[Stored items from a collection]

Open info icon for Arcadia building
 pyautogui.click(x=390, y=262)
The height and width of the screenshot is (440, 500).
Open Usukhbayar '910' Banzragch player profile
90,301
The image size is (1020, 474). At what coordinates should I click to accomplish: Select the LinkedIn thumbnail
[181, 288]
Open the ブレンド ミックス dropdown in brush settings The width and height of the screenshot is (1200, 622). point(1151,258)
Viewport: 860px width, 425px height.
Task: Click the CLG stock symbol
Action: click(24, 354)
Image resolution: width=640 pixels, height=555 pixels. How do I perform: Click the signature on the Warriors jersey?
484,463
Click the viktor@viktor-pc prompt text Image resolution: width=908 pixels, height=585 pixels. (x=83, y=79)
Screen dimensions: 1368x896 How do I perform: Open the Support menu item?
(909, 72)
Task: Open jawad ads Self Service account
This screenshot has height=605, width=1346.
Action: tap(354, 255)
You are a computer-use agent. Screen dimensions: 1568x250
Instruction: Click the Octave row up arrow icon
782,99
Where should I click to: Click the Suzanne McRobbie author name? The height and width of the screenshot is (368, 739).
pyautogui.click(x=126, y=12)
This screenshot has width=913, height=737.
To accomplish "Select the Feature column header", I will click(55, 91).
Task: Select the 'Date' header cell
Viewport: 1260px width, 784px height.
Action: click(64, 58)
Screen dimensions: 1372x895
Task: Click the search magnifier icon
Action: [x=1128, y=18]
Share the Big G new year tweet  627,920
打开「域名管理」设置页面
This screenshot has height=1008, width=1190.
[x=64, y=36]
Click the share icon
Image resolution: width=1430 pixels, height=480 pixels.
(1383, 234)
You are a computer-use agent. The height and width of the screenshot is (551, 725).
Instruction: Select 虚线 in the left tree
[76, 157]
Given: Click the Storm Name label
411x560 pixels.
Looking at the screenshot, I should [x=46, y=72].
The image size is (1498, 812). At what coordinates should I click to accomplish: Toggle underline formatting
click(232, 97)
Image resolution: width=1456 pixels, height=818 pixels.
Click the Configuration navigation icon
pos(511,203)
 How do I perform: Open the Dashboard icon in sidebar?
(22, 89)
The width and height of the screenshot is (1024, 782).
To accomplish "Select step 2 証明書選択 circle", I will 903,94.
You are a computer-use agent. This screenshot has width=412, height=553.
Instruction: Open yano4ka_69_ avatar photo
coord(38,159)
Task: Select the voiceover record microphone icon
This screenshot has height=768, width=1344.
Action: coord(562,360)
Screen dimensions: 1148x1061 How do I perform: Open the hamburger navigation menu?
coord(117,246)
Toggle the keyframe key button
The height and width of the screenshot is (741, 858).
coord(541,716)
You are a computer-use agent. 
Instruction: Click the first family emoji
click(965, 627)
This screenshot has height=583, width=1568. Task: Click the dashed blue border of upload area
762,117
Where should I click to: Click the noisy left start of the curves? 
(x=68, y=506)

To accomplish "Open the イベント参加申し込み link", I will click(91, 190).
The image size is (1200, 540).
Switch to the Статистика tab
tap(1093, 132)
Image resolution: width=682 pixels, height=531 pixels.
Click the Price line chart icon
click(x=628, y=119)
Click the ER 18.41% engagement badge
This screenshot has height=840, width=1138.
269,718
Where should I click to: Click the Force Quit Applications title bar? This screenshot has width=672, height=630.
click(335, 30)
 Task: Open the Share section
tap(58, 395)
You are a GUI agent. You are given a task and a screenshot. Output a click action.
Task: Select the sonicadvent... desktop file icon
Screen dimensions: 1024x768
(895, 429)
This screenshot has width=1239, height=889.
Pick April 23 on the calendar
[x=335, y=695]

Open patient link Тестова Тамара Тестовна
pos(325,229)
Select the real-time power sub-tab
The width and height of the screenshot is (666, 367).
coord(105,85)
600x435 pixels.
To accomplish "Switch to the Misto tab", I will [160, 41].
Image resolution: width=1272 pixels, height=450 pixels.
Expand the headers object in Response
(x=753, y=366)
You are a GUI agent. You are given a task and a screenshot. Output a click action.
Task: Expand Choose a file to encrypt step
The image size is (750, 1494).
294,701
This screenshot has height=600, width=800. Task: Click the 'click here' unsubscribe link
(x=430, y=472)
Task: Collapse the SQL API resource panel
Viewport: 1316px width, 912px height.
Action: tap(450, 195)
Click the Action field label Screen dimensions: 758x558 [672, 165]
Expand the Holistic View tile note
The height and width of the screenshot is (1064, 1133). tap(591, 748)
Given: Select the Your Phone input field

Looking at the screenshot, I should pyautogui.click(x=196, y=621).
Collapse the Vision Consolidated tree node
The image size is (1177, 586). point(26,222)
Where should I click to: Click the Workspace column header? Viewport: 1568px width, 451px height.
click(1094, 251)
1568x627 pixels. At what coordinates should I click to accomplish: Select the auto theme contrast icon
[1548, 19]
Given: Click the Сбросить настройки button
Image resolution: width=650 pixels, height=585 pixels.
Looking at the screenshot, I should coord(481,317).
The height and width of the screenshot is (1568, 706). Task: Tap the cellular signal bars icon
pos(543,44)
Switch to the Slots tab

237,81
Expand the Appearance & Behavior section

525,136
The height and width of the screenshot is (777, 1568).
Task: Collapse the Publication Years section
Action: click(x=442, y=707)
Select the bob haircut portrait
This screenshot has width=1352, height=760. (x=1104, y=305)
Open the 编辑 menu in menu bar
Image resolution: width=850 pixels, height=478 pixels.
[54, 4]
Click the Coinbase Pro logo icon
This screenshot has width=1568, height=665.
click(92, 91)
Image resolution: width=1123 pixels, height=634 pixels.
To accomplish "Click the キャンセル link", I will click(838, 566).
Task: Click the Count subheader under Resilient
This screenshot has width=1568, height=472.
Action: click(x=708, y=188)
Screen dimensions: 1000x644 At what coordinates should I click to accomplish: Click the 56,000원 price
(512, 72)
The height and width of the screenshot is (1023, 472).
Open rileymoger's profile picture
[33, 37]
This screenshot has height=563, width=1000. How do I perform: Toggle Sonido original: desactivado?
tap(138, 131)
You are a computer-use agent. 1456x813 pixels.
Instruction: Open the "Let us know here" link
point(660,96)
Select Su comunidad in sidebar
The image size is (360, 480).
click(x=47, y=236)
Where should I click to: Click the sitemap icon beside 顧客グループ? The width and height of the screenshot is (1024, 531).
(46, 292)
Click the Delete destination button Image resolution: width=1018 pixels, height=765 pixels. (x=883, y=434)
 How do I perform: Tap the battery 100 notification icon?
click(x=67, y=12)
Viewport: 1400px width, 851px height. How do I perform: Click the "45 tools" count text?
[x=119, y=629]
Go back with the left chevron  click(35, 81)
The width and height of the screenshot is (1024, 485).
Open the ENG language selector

- _Task prompt_: Every line containing the string "step" in the entries should be counted; give the resulting number and nothing else.

- _Response area_: 2